Loss stuck at quantization aware training for 16bits

hoyuet_wu · April 16, 2025, 9:16am

Dear all,

I am training a very tiny transformer model on pytorch. training with the default settings work fine for me. the training loss and validation loss are decreasing gradually. but why I try to appy fake quantization to all of the linear layers, both of the losses stop decreasing, but stay at a constant from the beginning.

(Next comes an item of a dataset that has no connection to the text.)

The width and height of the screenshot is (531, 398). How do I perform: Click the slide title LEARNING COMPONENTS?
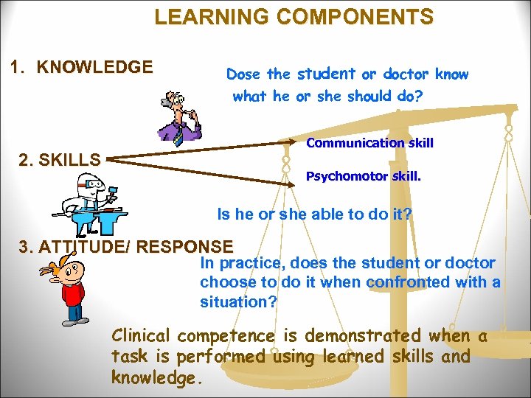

May I ask what have gone wrong please?

below is the forward function for the model

    def forward(self, x, targets = None, quantize = False, normalize = True):
        batch_size, sequence_length = x.shape
        # Get token and position embeddings
        tok_emb = self.token_embedding_table(x)
        pos_emb = self.position_embedding_table(torch.arange(sequence_length, device=DEVICE))
        x = tok_emb + pos_emb
        # apply normalization
        if normalize:
            x = self.ln1(x)
        # --- Enter Attention Block   ---
        # Create Q, K, V matrices with weightings
        Q = self.query(x)
        K = self.key(x)
        V = self.value(x)
        attention = Q @ K.transpose(-2, -1) / self.scale
        # Apply softmax
        attention_weights = F.softmax(attention, dim=-1)
        weighted_value = attention_weights @ V
        x = x + weighted_value
        # --- Exit Attention Block    ---
        # --- Enter Feedforward Block ---
        if normalize:
            x = self.ln2(x)
        x_ff_linear1 = self.feed_forward_Linear1(x)
        x_ff_relu = self.feed_forward_relu(x_ff_linear1)
        x_ff_linear2 = self.feed_forward_Linear2(x_ff_relu)
        x = x + x_ff_linear2
        # --- Exit Feedforward Block  ---
        if normalize:
            x = self.ln_f(x)
        logits = self.lm_head(x)
        # calculate loss
        if targets is None:
            loss = None
        else:
            B, T, C = logits.shape
            logits = logits.view(batch_size * sequence_length, VOCAB_SIZE)
            targets = targets.view(batch_size * sequence_length)
            loss = F.cross_entropy(logits, targets)
        # Return logits and loss
        return logits, loss

and here is how I try to quantize the model

        # quantization for linear layers
        self.quant_16_linear = quant.QConfig(
            activation = quant.FakeQuantize.with_args(
                observer = quant.MinMaxObserver,
                quant_min = - 32768,
                quant_max = 32767,
                dtype = torch.qint32,
                qscheme = torch.per_tensor_affine
            ),
            weight = quant.FakeQuantize.with_args(
                observer = quant.MinMaxObserver,
                quant_min = - 32768,
                quant_max = 32767,
                dtype = torch.qint32,
                qscheme = torch.per_tensor_affine
            )
        )
        if quantize:
            self.query.qconfig = self.quant_16_linear
            self.key.qconfig = self.quant_16_linear
            self.value.qconfig = self.quant_16_linear
            self.feed_forward_Linear1.qconfig = self.quant_16_linear
            self.feed_forward_Linear2.qconfig = self.quant_16_linear
            self.lm_head.qconfig = self.quant_16_linear

jerryzh168 · April 18, 2025, 3:21am

I think it might be hard for us to provide and advice, maybe try increase the learning rate? or tune some other hyper parameters?